Esta inversión de roles es aún más evidente en el resto de la historia, que contiene el indicio, en mi opinión, más relacionado con el problema actual de la relación entre la iglesia y el poder político en Italia. A la mañana siguiente, de hecho, los magistrados de la ciudad enviaron a los guardias a decirle al director de la prisión que pusiera en libertad a los dos misioneros cristianos. Probablemente, con el terremoto en el medio, creen que no cuestión de tener más problemas que resolver y prefieren acabar con el asunto así. En este punto, sin embargo, la reacción de Pablo es sorprendente, y merece ser reportada en su totalidad y cuidadosamente meditada: “Después de habernos azotado públicamente sin habernos juzgado, a pesar de ser nosotros ciudadanos romanos, nos echaron a la cárcel. ¿Y ahora quieren mandarnos a de aquí a escondidas? Eso no, que vengan ellos a sacarnos” (16, 37). La revelación de que Pablo es un ciudadano romano asusta enormemente a los magistrados de Filipos, que se dan cuenta de que han violado muchas de las leyes que protegían el estatus de los titulares de la ciudadanía romana (la Lex Valeria, las tres Leges Porciae y, por último, la Lex Iulia de vi publica et privata, promulgada por Augusto en el año 17 a.C.). Cambiando su actitud radicalmente, se apresuraron a ir en persona a los dos predicadores cristianos, para “rogarles” (literalmente) que saliesen de la ciudad. Pablo y Silas se marchan pero no sin antes haber reunido a la comunidad cristiana y haberles dirigido un discurso de exhortación final a sus hermanos.

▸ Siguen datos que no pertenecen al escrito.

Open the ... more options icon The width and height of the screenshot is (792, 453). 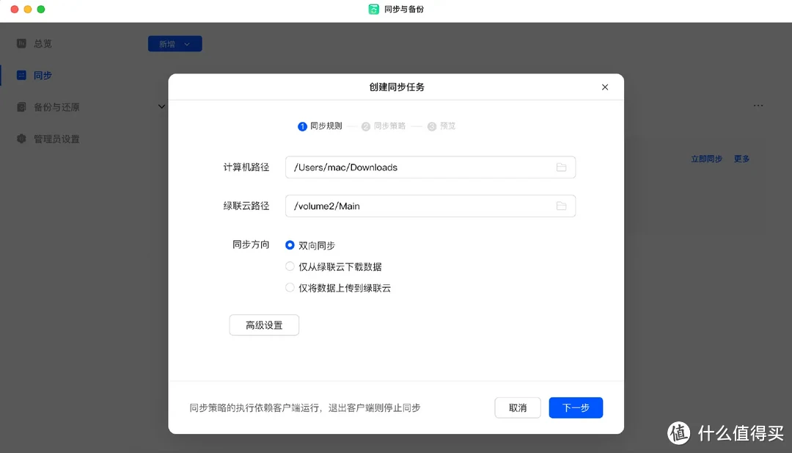(758, 105)
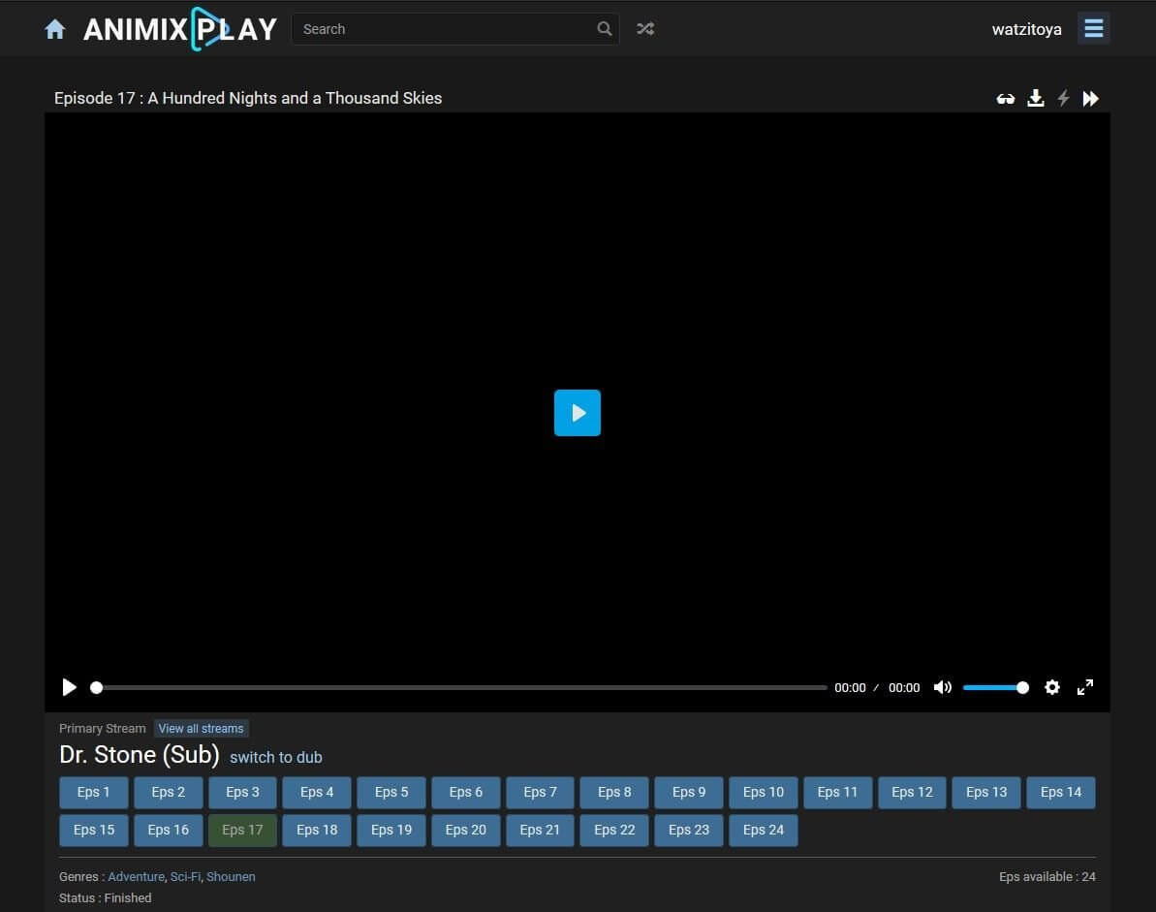Open Eps 1 episode
The image size is (1156, 912).
(94, 792)
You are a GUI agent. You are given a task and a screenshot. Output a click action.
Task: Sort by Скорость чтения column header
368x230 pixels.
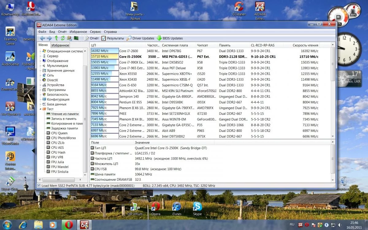(x=305, y=45)
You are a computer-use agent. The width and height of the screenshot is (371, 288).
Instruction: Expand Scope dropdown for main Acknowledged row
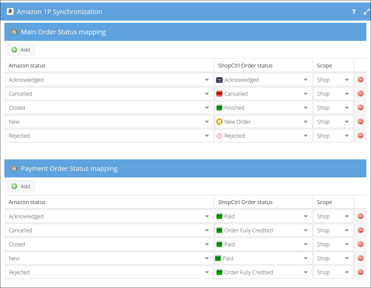(x=333, y=80)
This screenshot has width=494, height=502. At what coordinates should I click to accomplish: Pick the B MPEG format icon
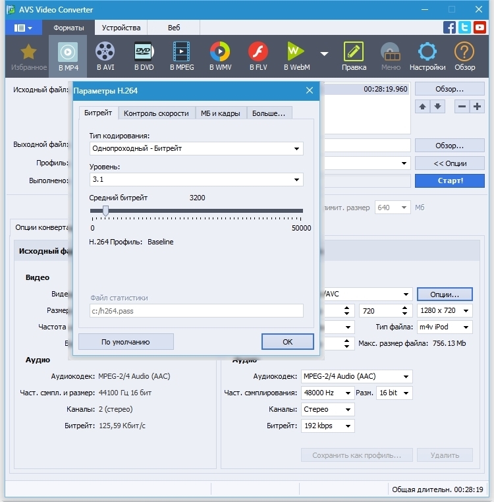click(182, 55)
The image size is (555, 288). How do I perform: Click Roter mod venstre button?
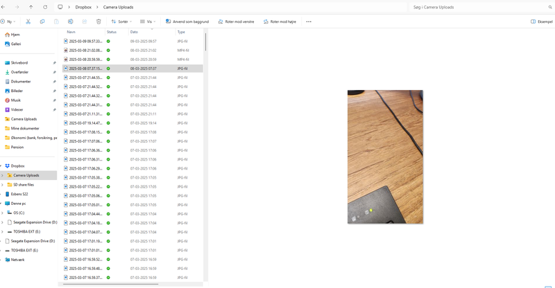(x=236, y=21)
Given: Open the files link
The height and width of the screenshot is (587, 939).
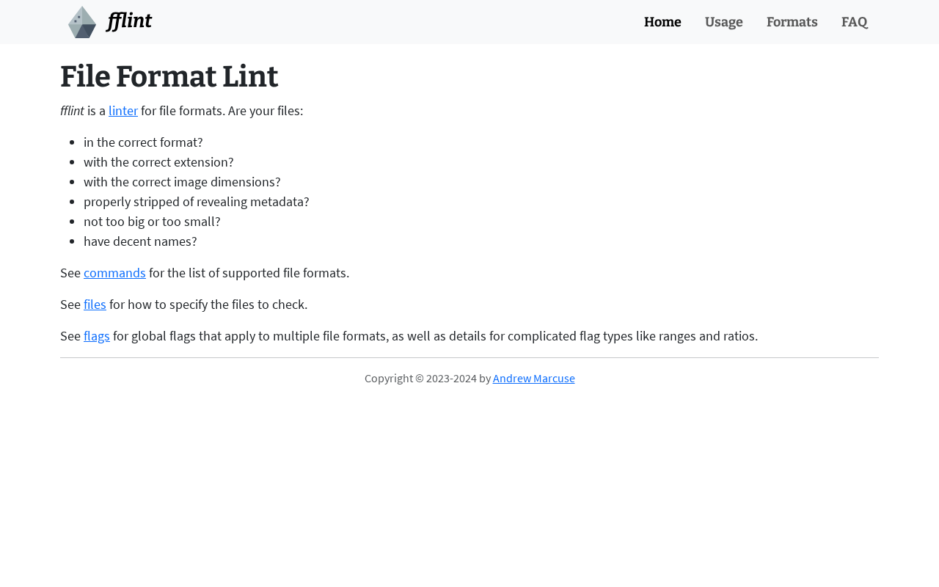Looking at the screenshot, I should point(95,305).
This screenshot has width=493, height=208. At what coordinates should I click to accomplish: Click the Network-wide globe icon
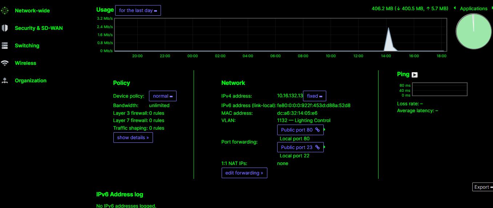(5, 11)
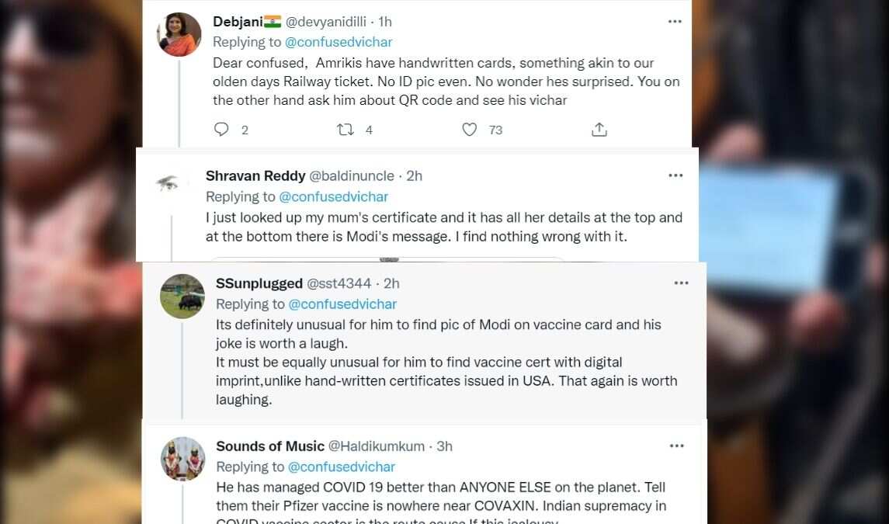Open @confusedvichar link in SSunplugged's reply
This screenshot has height=524, width=889.
point(342,304)
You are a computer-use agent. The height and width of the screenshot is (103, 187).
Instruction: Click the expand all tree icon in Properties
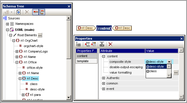click(87, 44)
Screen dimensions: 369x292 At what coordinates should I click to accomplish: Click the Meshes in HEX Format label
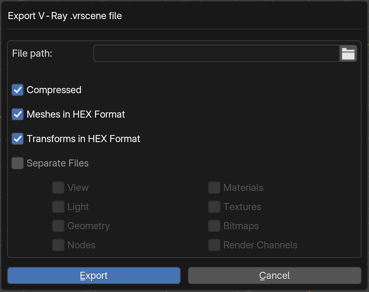(x=76, y=114)
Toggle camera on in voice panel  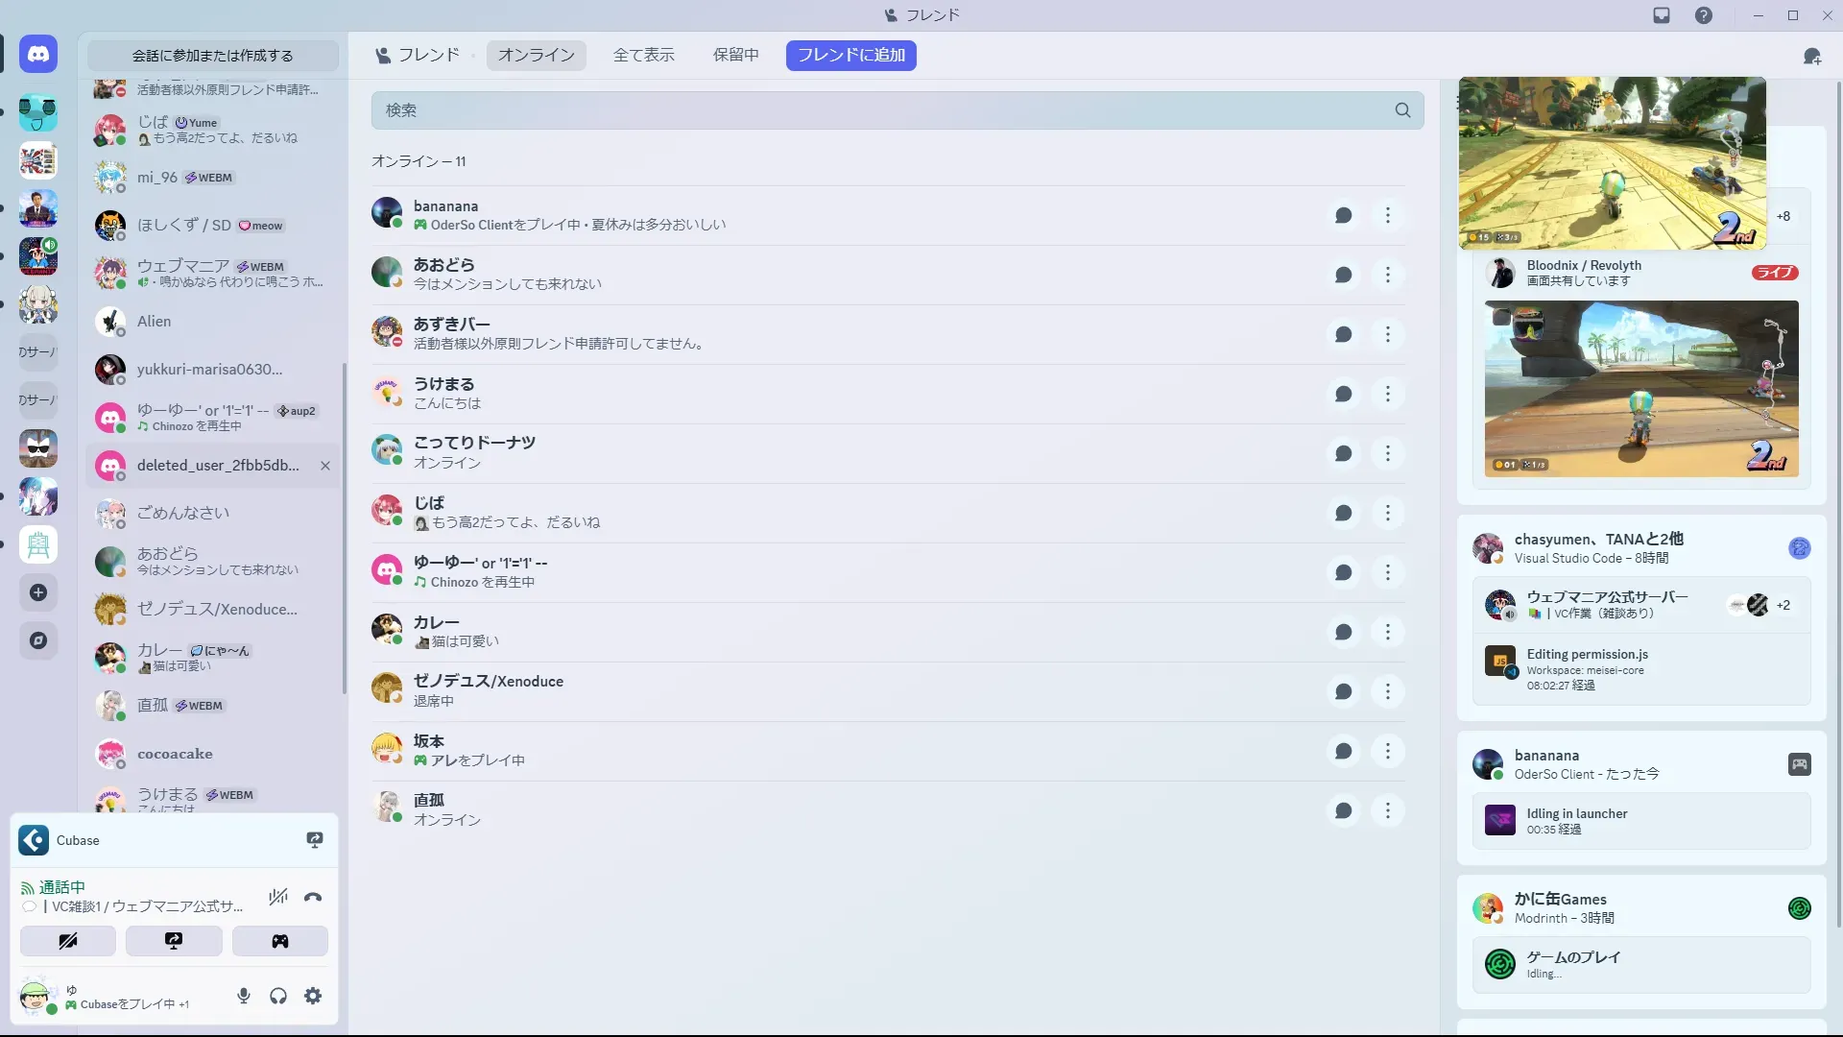click(68, 941)
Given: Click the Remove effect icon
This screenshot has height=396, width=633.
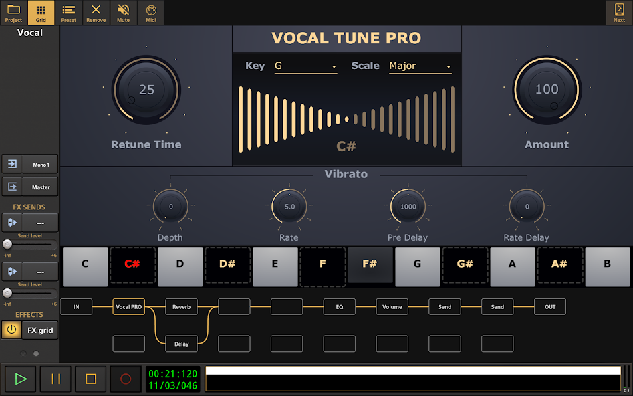Looking at the screenshot, I should point(96,13).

Creo que no me equivoco si digo que hoy en día a muchos cristianos les parecería inapropiada, o  al menos cuestionable, la determinación con la que Pablo exige una reparación pública por la injusticia sufrida, y la considerarían casi como algo inútil y en última instancia no evangélico: ¿qué mejor ocasión que la ofrecida al Apóstol para “ponerse del lado de los últimos”, de los desprotegidos, de los demás prisioneros, renunciando a reclamar un derecho particular que le correspondía como miembro de una élite? ¿No habría sido un testimonio más coherente con el mensaje de Cristo aceptar en silencio la injusta humillación sufrida? Sin embargo, esta clase de sensibilidad tan extendida en nuestros días, nos impide captar el verdadero significado de la conducta de Pablo representada en el pasaje de los Hechos de los Apóstoles: no está en juego su dignidad personal, ni se trata de defender un privilegio, sino de denunciar la violación de la ley por parte de las autoridades responsables del gobierno de la polis y de la administración de la justicia. Los cristianos -es el mensaje que nos llega del texto- no son una amenaza para el orden público: al contrario, con su vida conforme a la enseñanza de Cristo constituyen un factor de estabilidad social humilde, silencioso y a la vez decisivo, cuya preciosa contribución se revela de manera particular en los momentos de crisis de la sociedad. Perseguidos, contribuyen decisivamente a mantener viva la sociedad que los persigue. Sin embargo, paradójicamente, el orden público puede ser socavado por sus guardianes cuando éstos desempeñan mal su delicada función, en particular cuando restringen injustamente la libertad de los ciudadanos. En estos casos, los cristianos no deben ser tímidos o mentalmente reservados para reclamar el respeto incluso de “sus” derechos, lo que naturalmente implica llamar a los demás a cumplir con sus correspondientes deberes: no se trata de “poner la otra mejilla”, sino de actuar en defensa de la libertad y de los derechos de todos, para el bien de la sociedad en su conjunto. Valía entonces para las injustas palizas y el injusto encarcelamiento de Pablo y Silas, y podría valer hoy en día para ciertas limitaciones indebidas de la libertad religiosa o para la intromisión del Estado en asuntos que son responsabilidad exclusiva de la Iglesia.